■ Work item
The records below must be reproduced exactly, excluding any pictures.

Pixel coordinate grounding data:

-.-.-

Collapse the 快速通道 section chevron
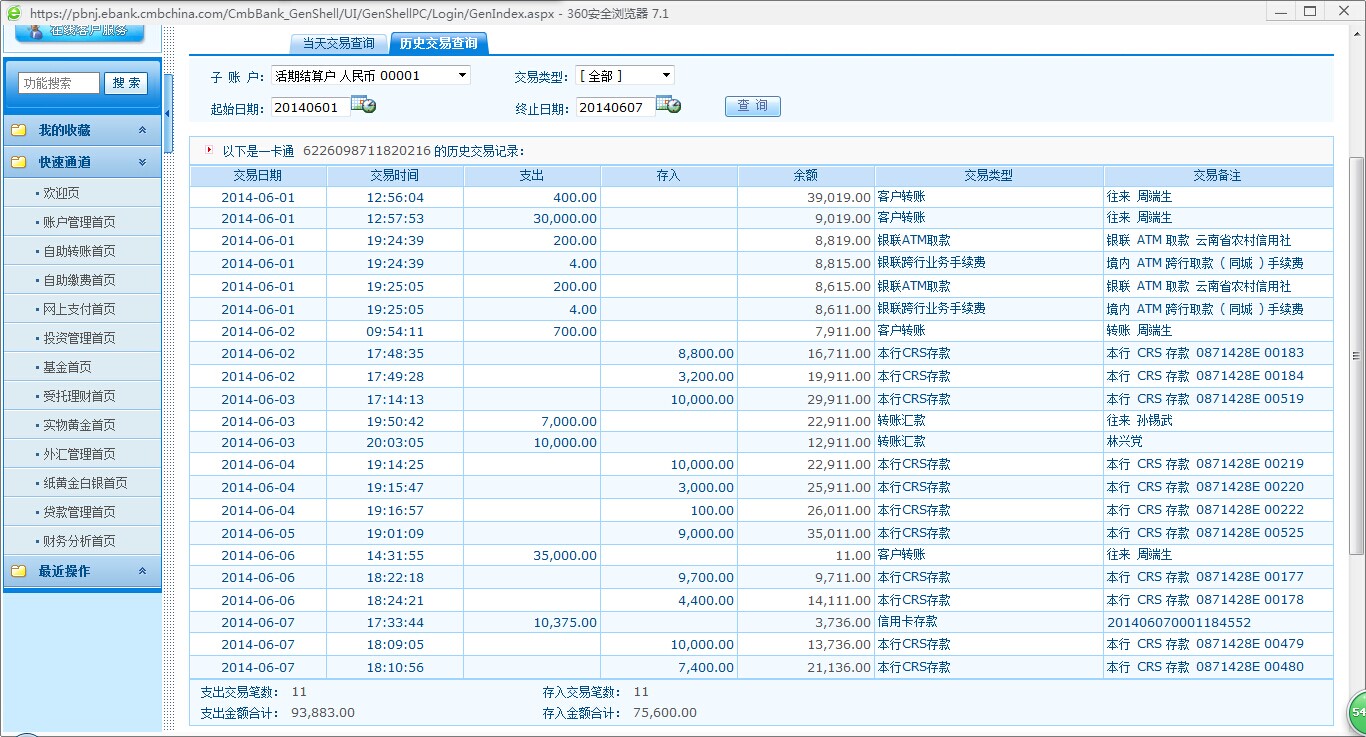tap(142, 162)
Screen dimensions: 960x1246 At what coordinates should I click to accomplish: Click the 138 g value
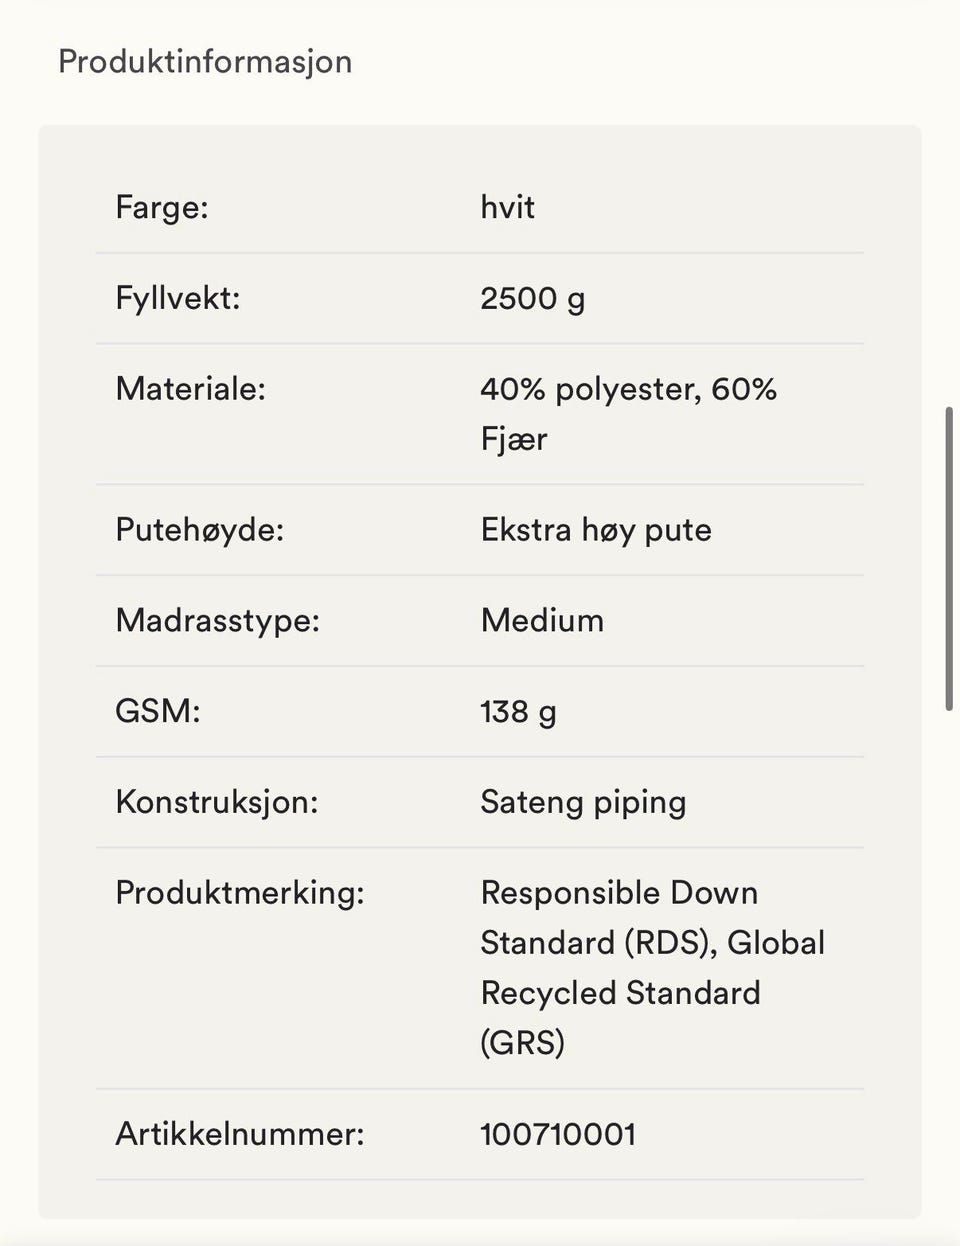518,712
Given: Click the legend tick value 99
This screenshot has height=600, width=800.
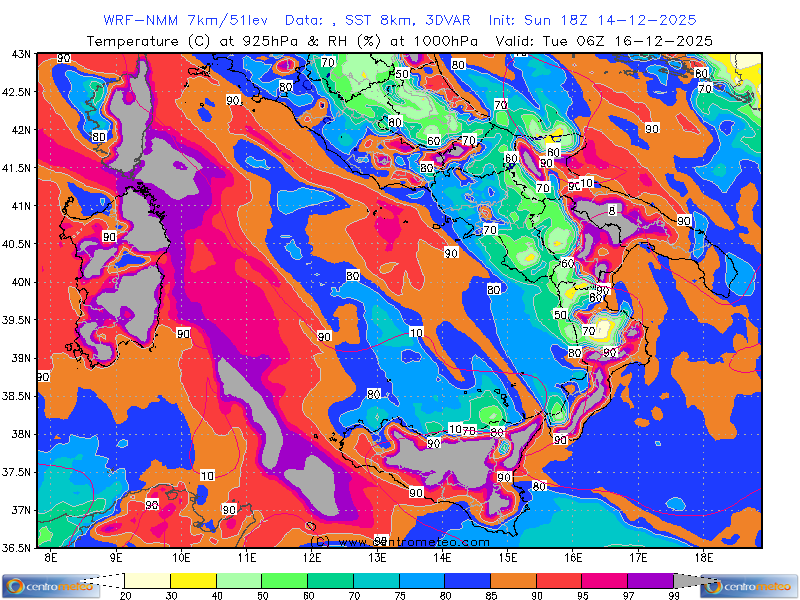Looking at the screenshot, I should coord(673,595).
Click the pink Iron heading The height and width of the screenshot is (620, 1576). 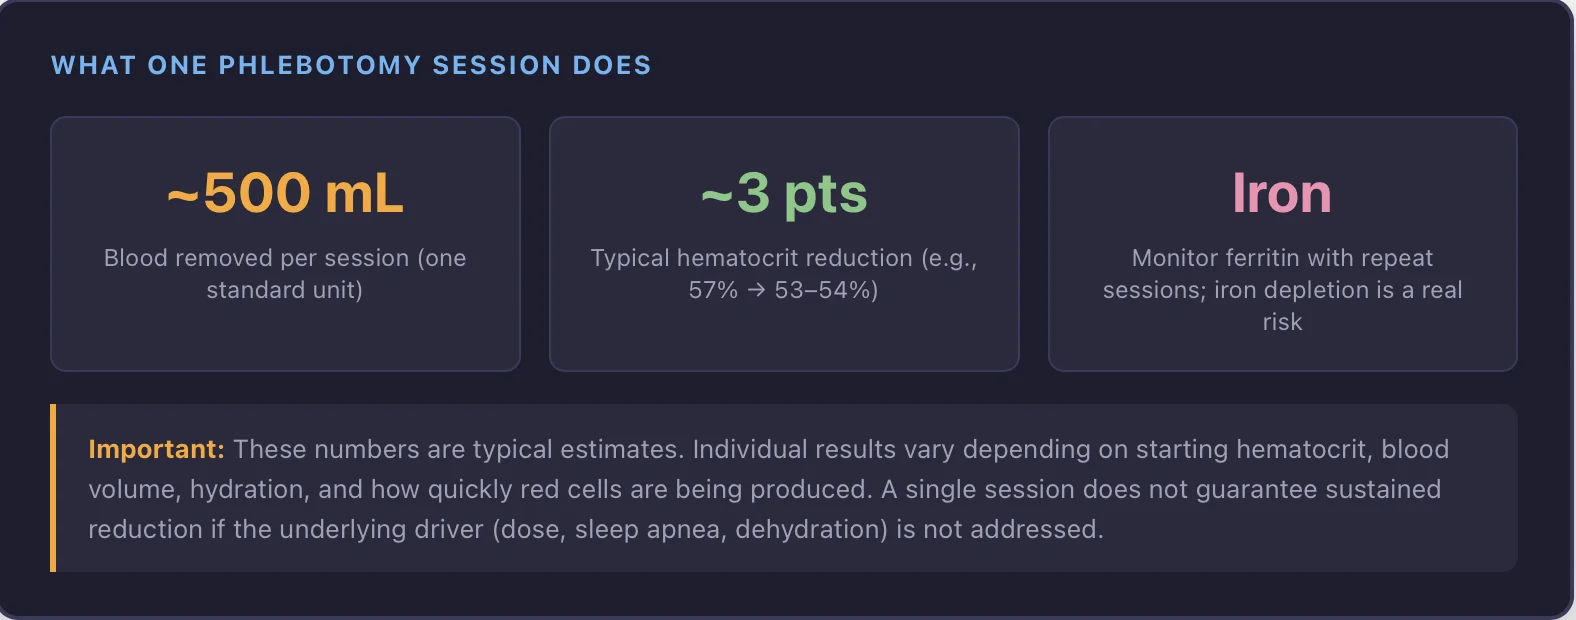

-.-.-

■ Written reply
Collapse the 快速通道 section chevron
tap(142, 162)
Screen dimensions: 960x1246 At what coordinates should I click to accomplish: Click the 138 g value
518,712
Given: Click the legend tick value 99
This screenshot has height=600, width=800.
Looking at the screenshot, I should coord(673,595).
Click the pink Iron heading The height and width of the screenshot is (620, 1576). 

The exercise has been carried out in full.